*DOCUMENT SECTION*:
[opensuse] Failed RAID Please Help
Hi ! I've got a Linux server with failed 2-disk software RAID (and valuable data). fsck.ext3 tries to check it on startup but fails with "Unrecovered Read Error - Auto reallocate failed" errors. Looks like some blocks gone bad. fstab entries looks reads: /dev/md0 /home ext3 acl, user_xattrs /dev/sda1 /data2 ext3 defaults 1 1 /dev/sda2 /data3 ext3 defaults 1 1 First of all, I could not figure out - is this software RAID 0 or RAID 1 (it is not mountable so I cannot figure out MD0 refers to RAID device number not to its level)? if this is RAID 1 I can simply remove HDs one by one and eliminate one with bad blocks. If this is RAID 0, situation seems to be worse. Anyone have any idea how to recover it? Now I am running "fsck.ext3 -p -v -c /dev/md0", but its seems it cannot eliminate bad blacks. Anyone have any idea what to do next? Thanks in advance for any suggestion(s) -- To unsubscribe, e-mail: opensuse+unsubscribe@opensuse.org For additional commands, e-mail: opensuse+help@opensuse.org
Andrei Verovski (aka MacGuru) wrote:
Hi !
Hi Andrei,
I've got a Linux server with failed 2-disk software RAID (and valuable data). fsck.ext3 tries to check it on startup but fails with "Unrecovered Read Error - Auto reallocate failed" errors. Looks like some blocks gone bad.
fstab entries looks reads:
/dev/md0 /home ext3 acl, user_xattrs /dev/sda1 /data2 ext3 defaults 1 1 /dev/sda2 /data3 ext3 defaults 1 1
First of all, I could not figure out - is this software RAID 0 or RAID 1
execute 'cat /proc/mdstat' Then you get intelligible information about it.
(it is not mountable so I cannot figure out MD0 refers to RAID device number not to its level)? if this is RAID 1 I can simply remove HDs one by one and eliminate one with bad blocks. If this is RAID 0, situation seems to be worse.
Lets hope is a RAID1 but, I think that if it was RAID1, the failing HD would probably already have been kicked out from the array. Hope it's a RAID1 and lets hope I'm wrong...
Anyone have any idea how to recover it?

*DATA LISTING*:
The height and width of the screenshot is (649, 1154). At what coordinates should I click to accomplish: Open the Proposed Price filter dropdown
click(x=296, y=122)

...

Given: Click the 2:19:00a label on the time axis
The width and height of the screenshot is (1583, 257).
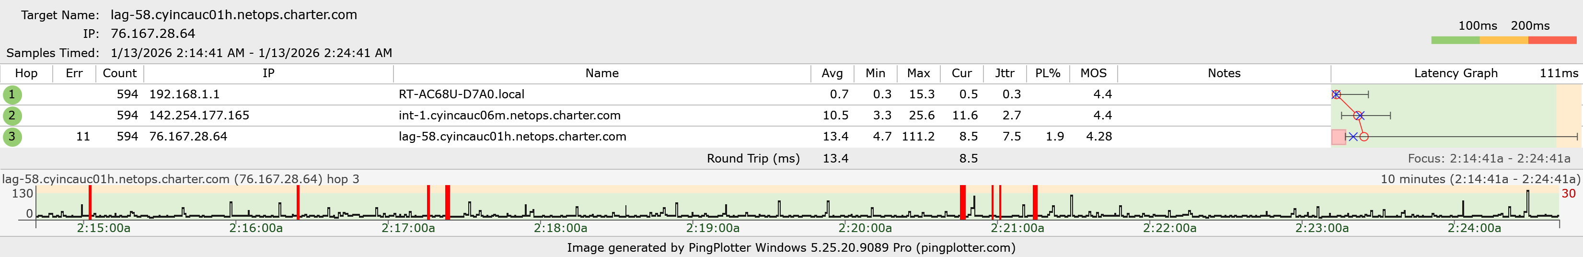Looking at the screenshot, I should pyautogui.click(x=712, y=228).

*EXERCISE*: In the RAID thread, what command does the reply suggest running to get intelligible information about the array? The listing has no part in this.

*EXERCISE OUTPUT*: 'cat /proc/mdstat'